> But when people start dying that gets a lot harder to justify.
Only for those who were unprincipled in the first place. Those who approach civil liberties from a point of subjective right vs wrong are doomed to failure - the moment a case comes up that clashes with their own viewpoints, they will abandon the liberties they claimed to defend. On the other hand, those who approach civil liberties as a matter of principle face no such dilemma.
> On the other hand, those who approach civil liberties as a matter of principle face no such dilemma.
...until they remember that there are that there is more than one civil liberty, and more than one person who has civil liberties, and that sometimes one person exercising a particular civil liberty can prevent or conflict with another person exercising a different civil liberty.
Once you are dealing with a society bigger and more complicated than Gilligan's Island, you cannot escape these dilemmas.
I don't see why that would be a dilemma for the civil-liberties-as-a-principle group. One can support the legal rights of both parties with opposing views. For example historically, the ACLU has defended both the NRA and the victims of policies that were funded by the NRA.
This isn't how most people actually work. Most of us see principles as a means to an end, even if we don't say so, or initially don't admit it.
It's kind of a fairy tale of the kind Disney sells you: if you do the right thing, everything works out for the best. We like that idea because simplicity is appealing, but the real world is complicated and conflicts with such nice notions.
In Disney movies when you do the right thing, it saves the world in the end.
In the real world when you do the right thing, sometimes all you achieve is nazis running over a crowd, and you end up with a crisis of conscience and not much to show for it.
> This isn't how most people actually work. Most of us see principles as a means to an end, even if we don't say so, or initially don't admit it.
I agree completely. This is exactly the reason why I believe most ACLU staff are thoroughly unqualified for the job. Defending civil liberties as a matter of principle is not something most people can do. That's perfectly fine. What annoys me is the hypocrisy of it. Don't believe in civil liberties for all? Fine, just don't pretend you do.

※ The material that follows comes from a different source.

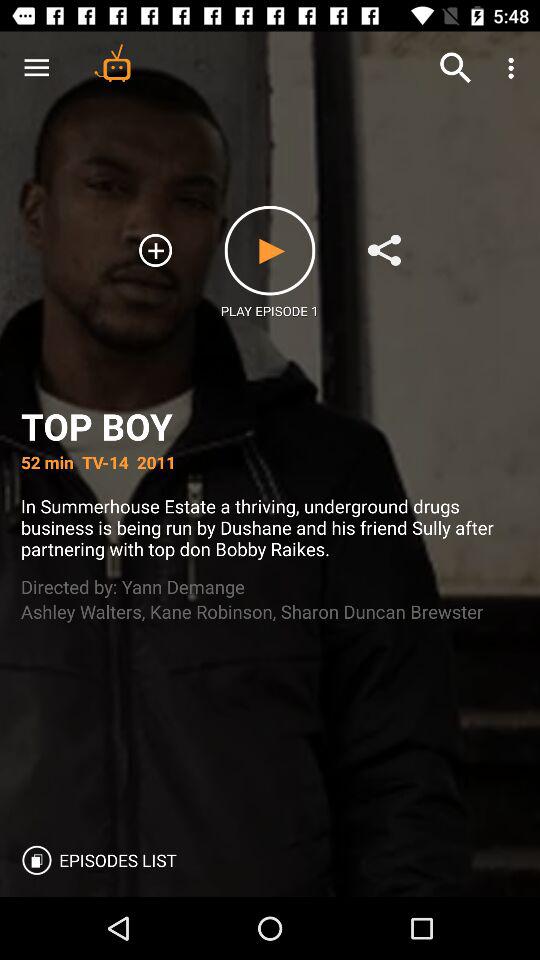
choose the item above the top boy item (383, 250)
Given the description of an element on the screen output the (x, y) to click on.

The way I read that is that the pragmatic bit is the true reason, deep down.
Most of us aren't pure-logic Kantian robots. We have a goal in mind that's beyond simply being logically consistent. When we form an organization that sometimes defends the Nazis, we're not doing it because our only motivation is that some rights are absolutely inviolable no matter what. We do it for mostly pragmatic reasons, such as the one you've outlined. If the Nazis get a fair trial, then that helps ensure that we also do. If we make too bad of a law to use against the Nazis, we could end up as victims of it some day. Defending the Nazis is ultimately a means to the end of achieving a good society for us to live in.
That's why whenever the true end of doing such things starts being endangered, principles start faltering.

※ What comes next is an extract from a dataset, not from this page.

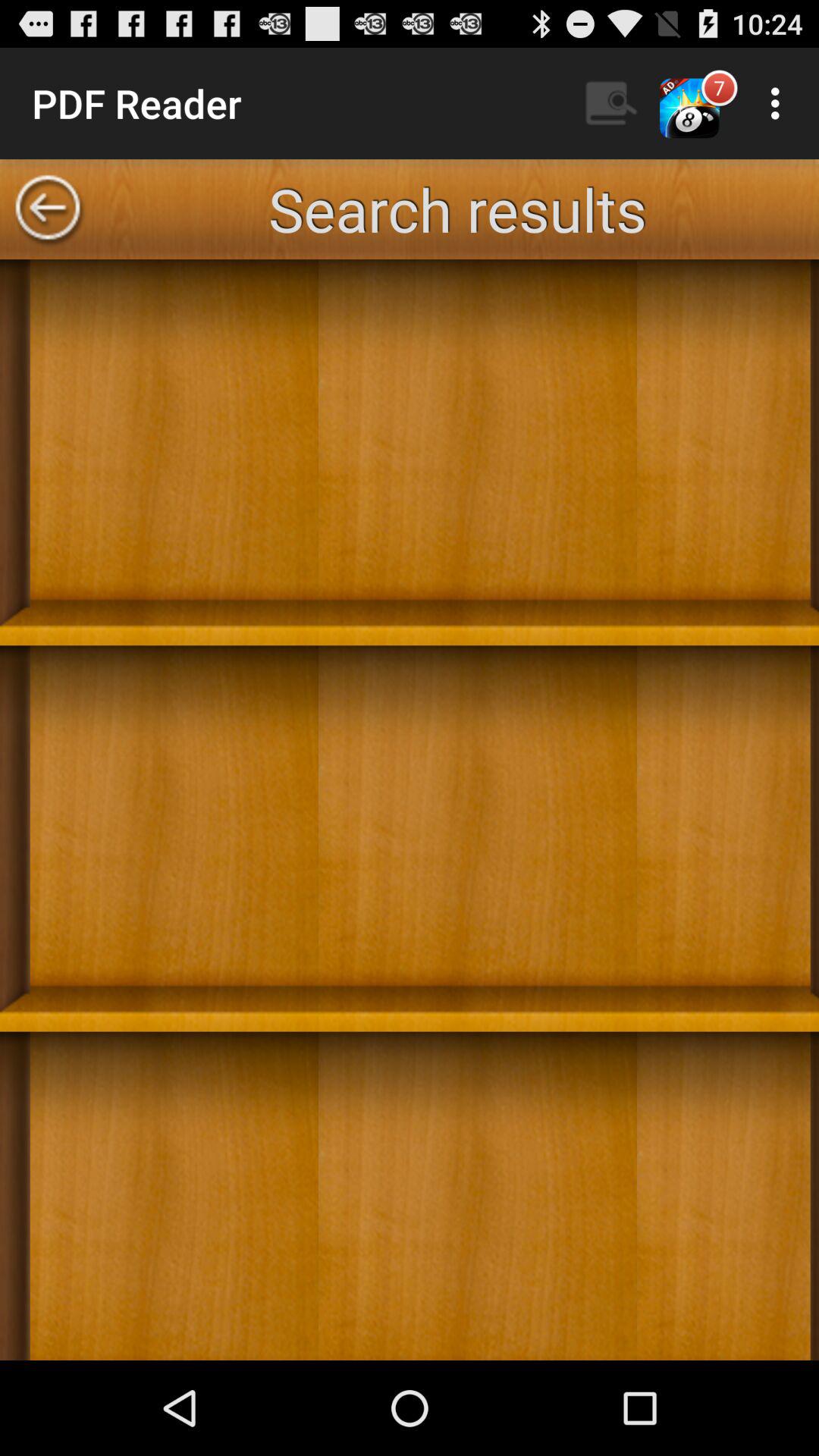
go to previous (47, 209)
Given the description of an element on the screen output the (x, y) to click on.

All principles are rooted in that kind of pragmatism, starting with thou shalt not kill.
And it's valuable. Barely a year after getting people fired for takes was popularized during BLM, we see the cannon turned on journalists who wrote a pro-palestine essay in college. Nobody could have predicted it.
Only for those who were unprincipled in the first place. Those who approach civil liberties from a point of subjective right vs wrong are doomed to failure - the moment a case comes up that clashes with their own viewpoints, they will abandon the liberties they claimed to defend. On the other hand, those who approach civil liberties as a matter of principle face no such dilemma.